As we lurched across a back seat in the ministerial car with a blithered minister at the wheel, we asked the same question. How DO morons like this get into public office? I can confidently say it’s a stuffed party system that churns out untalented, unacceptable political advocates such as the above – the likes of those who this week demolished the NSW Iemma Government by putting it on the moral and financial skids. It’s more than a good argument for Federal Minister of State John Faulkner to call on his Legal and Constitutional Affairs Committee to deliver a preferred administration model that encourages and commits to best practice in government. Despite economies and communities being far more complex and challenging our political parties keep dishing up the same old obsolete inept candidates as party memberships do a Murray-Darling. These shrivelled low-functioning IQ/ EQ pools under antiquated Party administration are more concerned about policy appeal than upshot, candidate charisma than character and indoctrination not education. They shifted the public service goal posts to accommodate biased appointees so these ordinary candidates could seek out like-minds from a de-politicised public service. Why we put such visionless inexperienced amateurs through the doors of parliament with our lives and billion dollar economies to manage, I’ve no idea. May be John Faulkner and his committee can come up with something more appropriate.
Gotta agree with Sponge Boy! One of the best pieces of politics in recent times. Bernard you should have pointed out months ago that it was Costa in ’97 who was the architect of scuttling Carr and Egan electricity privatisation whwn he was the head of the Labor Council.
Nathan Rees sure does look the goods. He’ll prove that white men can jump. He’s not a woman but his feminist mum left an indelible impression on him.
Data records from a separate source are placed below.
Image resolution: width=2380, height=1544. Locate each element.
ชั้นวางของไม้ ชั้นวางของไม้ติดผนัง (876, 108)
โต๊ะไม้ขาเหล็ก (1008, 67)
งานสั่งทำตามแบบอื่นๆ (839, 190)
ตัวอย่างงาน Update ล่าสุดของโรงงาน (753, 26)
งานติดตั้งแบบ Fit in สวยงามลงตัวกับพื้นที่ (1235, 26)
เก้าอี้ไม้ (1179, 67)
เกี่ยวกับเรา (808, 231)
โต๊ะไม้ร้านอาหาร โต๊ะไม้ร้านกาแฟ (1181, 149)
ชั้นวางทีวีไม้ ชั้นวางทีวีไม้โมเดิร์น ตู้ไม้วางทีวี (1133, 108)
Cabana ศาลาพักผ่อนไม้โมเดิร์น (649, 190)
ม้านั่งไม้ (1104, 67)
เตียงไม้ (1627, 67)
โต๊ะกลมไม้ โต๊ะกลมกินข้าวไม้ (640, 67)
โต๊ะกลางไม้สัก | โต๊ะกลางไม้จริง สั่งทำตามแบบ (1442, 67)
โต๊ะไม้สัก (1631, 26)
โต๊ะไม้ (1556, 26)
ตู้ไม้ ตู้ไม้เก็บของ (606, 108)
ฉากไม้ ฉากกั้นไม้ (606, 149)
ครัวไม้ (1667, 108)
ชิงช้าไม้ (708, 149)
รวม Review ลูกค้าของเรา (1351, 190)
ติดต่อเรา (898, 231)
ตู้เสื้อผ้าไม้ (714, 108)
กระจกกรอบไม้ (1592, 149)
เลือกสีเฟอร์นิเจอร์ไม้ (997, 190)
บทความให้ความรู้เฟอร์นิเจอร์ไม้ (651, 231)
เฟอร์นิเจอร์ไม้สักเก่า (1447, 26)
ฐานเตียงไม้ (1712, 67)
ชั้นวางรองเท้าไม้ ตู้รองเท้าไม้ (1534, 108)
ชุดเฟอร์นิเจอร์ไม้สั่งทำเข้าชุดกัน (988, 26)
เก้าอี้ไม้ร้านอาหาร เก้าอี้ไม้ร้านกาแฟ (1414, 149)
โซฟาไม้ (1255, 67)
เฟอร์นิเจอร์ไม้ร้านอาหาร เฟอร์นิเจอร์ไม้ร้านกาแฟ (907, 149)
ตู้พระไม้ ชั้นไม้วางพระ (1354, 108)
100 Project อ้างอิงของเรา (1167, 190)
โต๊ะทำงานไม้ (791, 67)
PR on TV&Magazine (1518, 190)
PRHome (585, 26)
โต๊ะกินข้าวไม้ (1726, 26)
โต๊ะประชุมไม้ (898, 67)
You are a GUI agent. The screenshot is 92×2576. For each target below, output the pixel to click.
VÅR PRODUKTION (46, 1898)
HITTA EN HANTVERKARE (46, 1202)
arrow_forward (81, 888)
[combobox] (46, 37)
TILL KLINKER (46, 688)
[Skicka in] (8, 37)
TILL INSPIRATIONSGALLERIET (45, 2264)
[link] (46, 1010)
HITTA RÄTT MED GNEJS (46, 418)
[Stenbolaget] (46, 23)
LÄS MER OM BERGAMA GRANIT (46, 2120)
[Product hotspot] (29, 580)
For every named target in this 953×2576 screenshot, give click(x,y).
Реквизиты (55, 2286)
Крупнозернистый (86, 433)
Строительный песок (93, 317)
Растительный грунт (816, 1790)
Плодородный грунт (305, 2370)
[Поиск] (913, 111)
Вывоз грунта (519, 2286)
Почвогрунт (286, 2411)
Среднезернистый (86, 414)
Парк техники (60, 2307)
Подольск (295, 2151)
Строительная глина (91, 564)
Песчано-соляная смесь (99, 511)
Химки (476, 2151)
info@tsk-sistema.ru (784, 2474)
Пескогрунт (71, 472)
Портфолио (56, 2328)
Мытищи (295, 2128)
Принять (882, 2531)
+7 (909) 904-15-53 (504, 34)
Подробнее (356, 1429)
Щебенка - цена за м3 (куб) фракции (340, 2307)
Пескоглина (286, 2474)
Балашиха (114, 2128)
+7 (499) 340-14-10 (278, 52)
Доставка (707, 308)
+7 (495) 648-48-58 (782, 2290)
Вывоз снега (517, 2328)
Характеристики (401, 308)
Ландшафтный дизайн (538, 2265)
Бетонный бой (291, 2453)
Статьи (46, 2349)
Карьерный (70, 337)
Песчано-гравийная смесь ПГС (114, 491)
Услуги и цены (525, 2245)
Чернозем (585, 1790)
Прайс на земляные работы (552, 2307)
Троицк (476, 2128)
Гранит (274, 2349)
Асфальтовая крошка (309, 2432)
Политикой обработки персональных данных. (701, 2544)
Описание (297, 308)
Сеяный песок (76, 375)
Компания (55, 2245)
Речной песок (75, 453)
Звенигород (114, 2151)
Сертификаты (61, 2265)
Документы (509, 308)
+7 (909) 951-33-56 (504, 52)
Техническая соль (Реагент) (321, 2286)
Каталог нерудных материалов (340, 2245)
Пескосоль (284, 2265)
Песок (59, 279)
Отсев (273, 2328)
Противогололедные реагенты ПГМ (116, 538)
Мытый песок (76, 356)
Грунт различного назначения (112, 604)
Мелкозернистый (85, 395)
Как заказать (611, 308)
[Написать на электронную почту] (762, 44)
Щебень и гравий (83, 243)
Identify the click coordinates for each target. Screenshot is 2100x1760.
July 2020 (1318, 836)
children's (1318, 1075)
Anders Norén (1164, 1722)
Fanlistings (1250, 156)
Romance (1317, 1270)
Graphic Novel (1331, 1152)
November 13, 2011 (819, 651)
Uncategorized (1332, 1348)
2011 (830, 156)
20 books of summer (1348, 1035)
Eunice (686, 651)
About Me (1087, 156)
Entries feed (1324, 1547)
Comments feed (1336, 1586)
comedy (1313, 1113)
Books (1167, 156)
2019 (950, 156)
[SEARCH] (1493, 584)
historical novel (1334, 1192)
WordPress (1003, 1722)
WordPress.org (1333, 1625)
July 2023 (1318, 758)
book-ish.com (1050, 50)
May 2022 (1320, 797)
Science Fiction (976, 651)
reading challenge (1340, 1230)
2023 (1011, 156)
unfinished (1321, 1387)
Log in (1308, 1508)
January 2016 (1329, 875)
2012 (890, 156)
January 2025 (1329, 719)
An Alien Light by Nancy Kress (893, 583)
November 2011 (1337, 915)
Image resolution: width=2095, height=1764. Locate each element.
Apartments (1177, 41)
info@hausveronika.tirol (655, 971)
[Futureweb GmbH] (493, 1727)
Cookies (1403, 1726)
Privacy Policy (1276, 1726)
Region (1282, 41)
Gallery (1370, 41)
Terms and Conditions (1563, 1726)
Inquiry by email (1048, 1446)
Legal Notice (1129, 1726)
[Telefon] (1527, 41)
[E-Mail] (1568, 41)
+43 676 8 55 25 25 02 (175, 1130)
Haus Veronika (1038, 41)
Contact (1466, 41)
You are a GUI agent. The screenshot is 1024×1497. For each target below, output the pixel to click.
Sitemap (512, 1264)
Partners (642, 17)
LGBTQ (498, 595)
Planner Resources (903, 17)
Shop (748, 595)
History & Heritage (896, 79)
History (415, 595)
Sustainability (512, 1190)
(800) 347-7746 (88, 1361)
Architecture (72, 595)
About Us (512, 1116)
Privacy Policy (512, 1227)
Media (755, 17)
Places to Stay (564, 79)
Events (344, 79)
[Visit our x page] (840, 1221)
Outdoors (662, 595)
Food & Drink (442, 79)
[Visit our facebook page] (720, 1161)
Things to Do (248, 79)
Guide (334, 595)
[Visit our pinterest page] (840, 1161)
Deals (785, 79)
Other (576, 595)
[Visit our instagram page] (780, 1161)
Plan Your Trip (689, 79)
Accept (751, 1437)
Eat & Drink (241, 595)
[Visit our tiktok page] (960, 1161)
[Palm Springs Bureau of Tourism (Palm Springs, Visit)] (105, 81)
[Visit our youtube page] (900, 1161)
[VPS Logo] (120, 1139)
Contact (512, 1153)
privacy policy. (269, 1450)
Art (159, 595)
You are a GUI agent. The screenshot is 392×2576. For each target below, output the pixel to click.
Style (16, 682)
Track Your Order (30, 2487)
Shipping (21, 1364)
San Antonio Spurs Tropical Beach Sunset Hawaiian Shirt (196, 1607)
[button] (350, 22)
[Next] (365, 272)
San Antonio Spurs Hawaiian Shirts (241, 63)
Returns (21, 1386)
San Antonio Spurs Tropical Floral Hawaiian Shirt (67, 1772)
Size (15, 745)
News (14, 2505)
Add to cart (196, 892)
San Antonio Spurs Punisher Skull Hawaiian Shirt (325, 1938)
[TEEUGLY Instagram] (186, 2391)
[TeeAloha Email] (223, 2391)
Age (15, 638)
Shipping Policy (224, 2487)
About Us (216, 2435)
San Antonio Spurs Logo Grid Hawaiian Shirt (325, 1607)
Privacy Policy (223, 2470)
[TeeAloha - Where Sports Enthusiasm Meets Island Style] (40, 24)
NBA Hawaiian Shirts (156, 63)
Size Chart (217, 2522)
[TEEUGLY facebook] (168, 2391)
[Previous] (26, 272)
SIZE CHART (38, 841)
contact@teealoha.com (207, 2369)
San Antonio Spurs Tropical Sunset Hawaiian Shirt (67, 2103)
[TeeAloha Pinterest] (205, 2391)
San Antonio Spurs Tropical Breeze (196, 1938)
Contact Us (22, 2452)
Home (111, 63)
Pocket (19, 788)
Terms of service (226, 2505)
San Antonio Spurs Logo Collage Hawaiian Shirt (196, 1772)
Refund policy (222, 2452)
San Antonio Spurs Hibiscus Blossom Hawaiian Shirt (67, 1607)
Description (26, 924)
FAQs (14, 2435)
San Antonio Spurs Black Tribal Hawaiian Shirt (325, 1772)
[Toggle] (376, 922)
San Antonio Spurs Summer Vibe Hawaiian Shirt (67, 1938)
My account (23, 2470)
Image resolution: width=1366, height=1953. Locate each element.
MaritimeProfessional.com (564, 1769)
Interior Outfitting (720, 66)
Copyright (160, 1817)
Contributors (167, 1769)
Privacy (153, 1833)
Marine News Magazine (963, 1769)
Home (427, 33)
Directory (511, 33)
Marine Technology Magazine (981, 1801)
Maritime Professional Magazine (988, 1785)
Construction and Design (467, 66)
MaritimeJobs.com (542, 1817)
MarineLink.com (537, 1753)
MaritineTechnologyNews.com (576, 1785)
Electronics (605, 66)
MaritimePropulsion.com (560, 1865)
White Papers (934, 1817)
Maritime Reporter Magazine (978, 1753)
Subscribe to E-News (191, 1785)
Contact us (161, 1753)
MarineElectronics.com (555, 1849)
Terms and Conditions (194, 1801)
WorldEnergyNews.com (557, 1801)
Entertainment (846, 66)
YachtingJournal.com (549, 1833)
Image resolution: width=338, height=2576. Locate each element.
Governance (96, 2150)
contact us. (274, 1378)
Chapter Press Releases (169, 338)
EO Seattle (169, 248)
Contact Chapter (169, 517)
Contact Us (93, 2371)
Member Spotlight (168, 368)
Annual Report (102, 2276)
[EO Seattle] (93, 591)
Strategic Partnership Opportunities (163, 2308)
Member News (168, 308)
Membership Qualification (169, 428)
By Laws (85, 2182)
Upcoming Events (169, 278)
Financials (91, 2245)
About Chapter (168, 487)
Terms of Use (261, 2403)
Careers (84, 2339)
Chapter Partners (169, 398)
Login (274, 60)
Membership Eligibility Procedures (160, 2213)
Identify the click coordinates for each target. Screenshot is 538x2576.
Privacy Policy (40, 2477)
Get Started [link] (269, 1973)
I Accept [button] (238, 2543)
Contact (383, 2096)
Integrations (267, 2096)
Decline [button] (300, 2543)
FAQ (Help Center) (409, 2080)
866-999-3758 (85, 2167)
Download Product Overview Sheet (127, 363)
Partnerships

He maybe Catholic but he still compared George Pell with a serial boofhead. What a breath of fresh air. He got rid of most of the mafia that was running the state. In Macquarie Street, they are already calling it the Mortein cabinet — no wogs.
Sponge Boy and Noddy,
Barry O’Farrell might have some scalps but he has lost his credibility. That makes him a good opposition leader but I thought he wanted to be the Premier. O’Farrell is now unelectable. Rees will do him like Iemma did Debnam because he stands for nothing. The only way forward for the Libs now is for Mike Baird to become the opposition leader.
Barry O’Farrell blew it? Come on, if he hadn’t done what he did Watkins, Iemma, Costa, Sartor and Meagher would still be there. 5 big scalps in a week – more than any Liberal leader since whenever. None would have gone without him. If this is blowing it, what do you call success?